Trecho fornecido:
————————
O frade menor morreu primeiro; e um dia, enquanto seu amigo, o filho de São Domingos, preparava o refeitório, apareceu a ele. Depois de saudá-lo com respeito e carinho, disse-lhe que estava entre os eleitos mas que, antes de ser admitido no gozo da felicidade eterna, havia sofrido muito por uma infinidade de pequenas faltas das quais não havia se arrependido suficientemente durante a sua vida. 'Nada na terra', acrescentou ele, 'pode lhe dar uma ideia dos tormentos que sofri, e dos quais Deus me permite lhe dar uma prova visível'. Dizendo essas palavras, ele colocou a mão direita sobre a mesa do refeitório, e a marca da sua mão ficou gravada na madeira carbonizada como se tivesse sido aplicada por um ferro em brasa.
————————
Informações fornecidas:
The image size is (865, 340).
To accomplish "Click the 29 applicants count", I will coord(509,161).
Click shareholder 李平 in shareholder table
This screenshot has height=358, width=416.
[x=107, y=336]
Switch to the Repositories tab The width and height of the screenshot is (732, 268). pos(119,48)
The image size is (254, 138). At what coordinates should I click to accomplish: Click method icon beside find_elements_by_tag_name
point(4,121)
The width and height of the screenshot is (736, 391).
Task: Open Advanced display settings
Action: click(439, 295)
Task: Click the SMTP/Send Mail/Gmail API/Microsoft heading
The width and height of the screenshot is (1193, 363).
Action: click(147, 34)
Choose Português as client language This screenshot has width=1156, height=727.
————————
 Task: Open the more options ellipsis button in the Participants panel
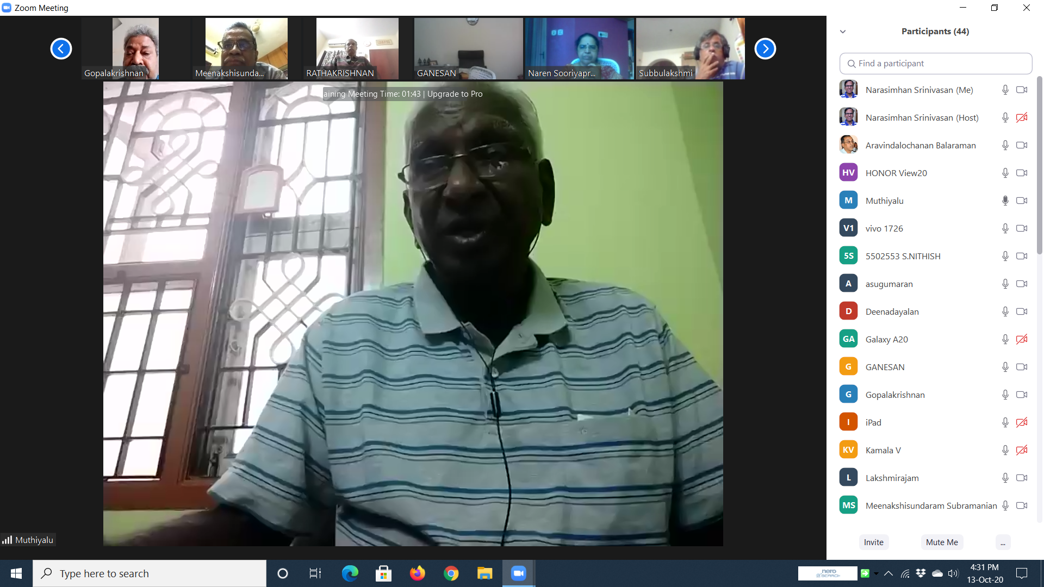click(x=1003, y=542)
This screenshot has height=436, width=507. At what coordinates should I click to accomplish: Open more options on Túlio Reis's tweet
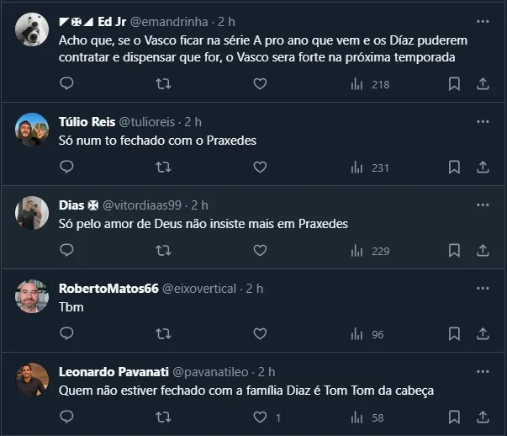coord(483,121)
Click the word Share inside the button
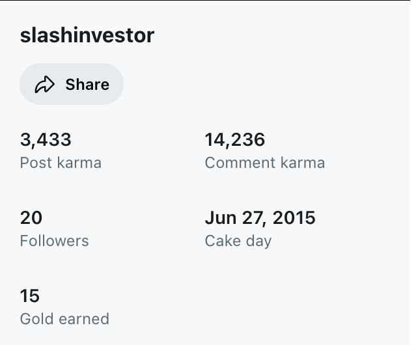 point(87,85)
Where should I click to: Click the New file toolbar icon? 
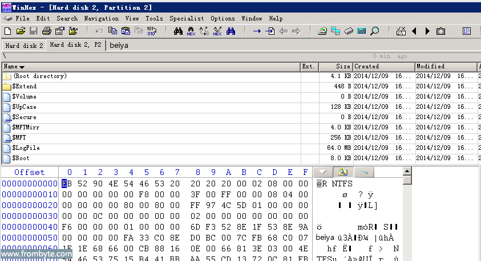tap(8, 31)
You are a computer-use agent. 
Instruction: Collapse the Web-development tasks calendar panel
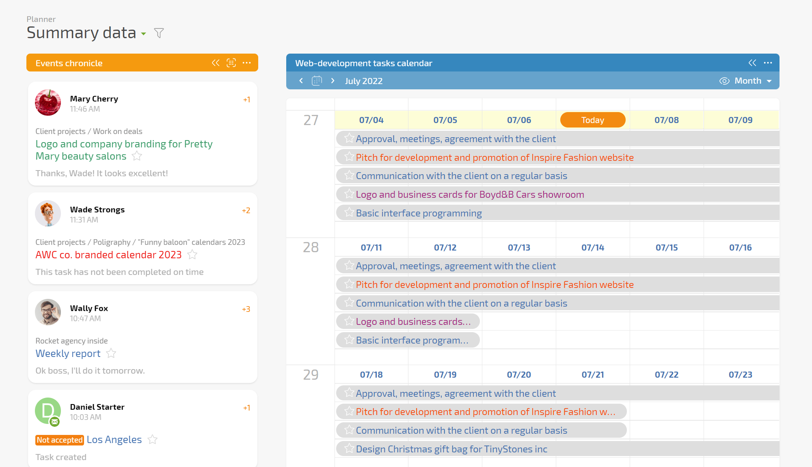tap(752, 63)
————————
Tarefas a realizar:
1. No trecho sobre a aparição do frade menor, o que fazia o filho de São Domingos quando o amigo lhe apareceu?
2. Dê a continuação do trecho sobre a aparição do frade menor, começando após a sua última frase.

Respostas às tarefas:
1. Preparava o refeitório.

2.
Essa foi a lição que o fervoroso franciscano falecido deu ao seu amigo vivo. Foi de grande proveito não só para ele, mas para todos aqueles que viram a marca impressa na madeira queimada; tão profundamente significativa porque tornou-se um objeto de piedade que as pessoas vinham de todas as partes para contemplar. 'Ainda pode ser vista em Zamora', disse o padre Rossignoli (Mervelles, 28), 'na época em que escrevo [em meados do século XVIII]; para protegê-la, a marca foi coberta por uma folha de cobre. A mesa marcada foi preservada até o final do século XVIII, sendo então destruída, durante a época das revoluções, como tantos outros memoriais religiosos.
Tradução da obra: 'Le Dogme du Purgatoire illustré par des Faits et des Révélations Particulières', do teólogo francês François-Xavier Schouppe, sj (1823-1904), 342 p., tradução pelo autor do blog)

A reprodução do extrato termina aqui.